The Honduran regime silenced opposition media outlets and clamped down Monday on protests by supporters of deposed President Manuel Zelaya, holed up for a week in the Brazilian embassy here.
But while Latin American countries repeated calls to restore Zelaya to the presidency, a senior US representative to the Organization of American States broke ranks and criticized Zelaya's return, branding it "irresponsible".
"The return of President Zelaya to Honduras, absent an agreement, is irresponsible and serves neither the interests of the Honduran people nor those seeking a peaceful re-establishment of a democratic order in Honduras," said the US official, Lewis Amselem.
In Tegucigalpa, a cordon of riot police prevented hundreds of demonstrators gathered at a university from marching across the capital to the embassy, where Zelaya took refuge following his surprise return last Monday.
Some 60 people remain inside the compound, including Zelaya, journalists and Brazilian diplomatic staff, who have suffered power and water cuts and an alleged gas attack.
Protesters stuck tape over their mouths to symbolize the loss of their right to express themselves as they were impeded from answering Zelaya's call to converge for a mass protest exactly three months after his June 28 ouster.
Union leaders said they had kept the group inside the university campus to avoid violent clashes with the police and vowed to find new ways to protest in the face of the crackdown.
Around 20 anti-riot police and soldiers stormed the Globo de Tegucigalpa radio at dawn and took it off the air. Soldiers also surrounded TV satellite channel Cholusat, which had already lost its signal.
It was "a blow to the resistance because we can't communicate," union leader Juan Barahona told AFP. "We're going to meet with the leadership to see if we can find a different way to demonstrate."
Zelaya issued a cry for help, telling AFP by telephone: "The international community has to react immediately."
Human Rights Watch was one of several groups to criticize the censorship by the Honduran authorities, and was particularly damning of a decree banning public statements deemed to offend officials or the government.
De facto president "Roberto Micheletti has effectively outlawed public criticism," said Jose Miguel Vivanco, HRW's Americas director.
"This kind of decree has been the norm for authoritarian rulers, from Chile?s Pinochet to Cuba?s Castros, who tolerate freedom of speech only when it favors the government."
Brazil ruled out the possibility of dispatching troops to protect its embassy in Honduras, while former Honduras conflict mediator, Costa Rican President Oscar Arias, called again for both sides to sign his San Jose accord, which includes the restoration of Zelaya to the presidency.
The interim leaders, who took power after a June 28 military-backed coup, upped the ante on Sunday, threatening to close Brazil's embassy for harboring Zelaya if there was no resolution within 10 days and denying entry to four mediators from an OAS delegation.
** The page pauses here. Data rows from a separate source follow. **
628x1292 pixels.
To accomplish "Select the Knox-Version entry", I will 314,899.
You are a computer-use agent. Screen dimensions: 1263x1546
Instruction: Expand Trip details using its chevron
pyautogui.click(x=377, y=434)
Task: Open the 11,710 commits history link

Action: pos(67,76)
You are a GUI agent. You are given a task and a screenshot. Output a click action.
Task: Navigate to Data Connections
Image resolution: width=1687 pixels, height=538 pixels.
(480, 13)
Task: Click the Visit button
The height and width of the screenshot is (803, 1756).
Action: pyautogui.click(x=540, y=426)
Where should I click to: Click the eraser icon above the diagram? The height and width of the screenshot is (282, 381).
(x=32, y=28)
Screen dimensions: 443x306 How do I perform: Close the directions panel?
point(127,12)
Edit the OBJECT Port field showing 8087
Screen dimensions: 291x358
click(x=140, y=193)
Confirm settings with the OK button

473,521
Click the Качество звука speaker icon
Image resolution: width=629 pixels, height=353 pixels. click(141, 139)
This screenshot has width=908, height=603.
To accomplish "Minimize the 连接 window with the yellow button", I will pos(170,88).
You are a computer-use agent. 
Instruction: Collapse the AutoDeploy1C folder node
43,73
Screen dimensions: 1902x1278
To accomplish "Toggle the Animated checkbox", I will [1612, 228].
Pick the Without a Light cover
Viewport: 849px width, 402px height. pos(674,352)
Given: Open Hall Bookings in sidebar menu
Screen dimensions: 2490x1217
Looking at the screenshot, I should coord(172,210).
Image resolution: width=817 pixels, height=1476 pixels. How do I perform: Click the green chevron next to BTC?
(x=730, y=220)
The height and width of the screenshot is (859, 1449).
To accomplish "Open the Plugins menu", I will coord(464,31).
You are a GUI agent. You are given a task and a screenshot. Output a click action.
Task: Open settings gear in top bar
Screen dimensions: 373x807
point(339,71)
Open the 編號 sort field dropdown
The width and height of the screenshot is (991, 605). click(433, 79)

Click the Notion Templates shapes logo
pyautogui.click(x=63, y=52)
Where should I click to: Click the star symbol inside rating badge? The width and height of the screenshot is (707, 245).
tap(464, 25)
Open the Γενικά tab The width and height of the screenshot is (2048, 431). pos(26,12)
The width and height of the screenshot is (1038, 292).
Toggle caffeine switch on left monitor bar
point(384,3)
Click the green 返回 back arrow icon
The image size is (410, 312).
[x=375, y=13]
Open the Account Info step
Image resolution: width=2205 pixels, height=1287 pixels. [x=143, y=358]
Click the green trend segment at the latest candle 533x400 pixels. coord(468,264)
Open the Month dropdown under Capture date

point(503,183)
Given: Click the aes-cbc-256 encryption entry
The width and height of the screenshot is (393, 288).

"Things are going to get worse before they get better," Chilean John Biehl, the only member of the OAS delegation who managed to enter the country, told AFP.
Biehl said OAS chief Jose Miguel Insulza may visit Honduras with six or seven regional foreign ministers towards the middle of the week but held out no expectation of an immediate end to the stand-off.
The possibility of November presidential elections serving as a way out of the crisis appeared increasingly unlikely, observers said, after the United Nations last week froze its technical support for the poll.
The de facto leaders are seeking to arrest Zelaya, known for his trademark white cowboy hat, on charges of treason and abuse of authority.
They allege Zelaya, who veered to the left after his election and forged an alliance with Venezuelan President Hugo Chavez, ignored court orders to drop plans for a constitutional referendum that could have given him another term.
Two people have been killed in pro-Zelaya protests since the start of last week, according to police.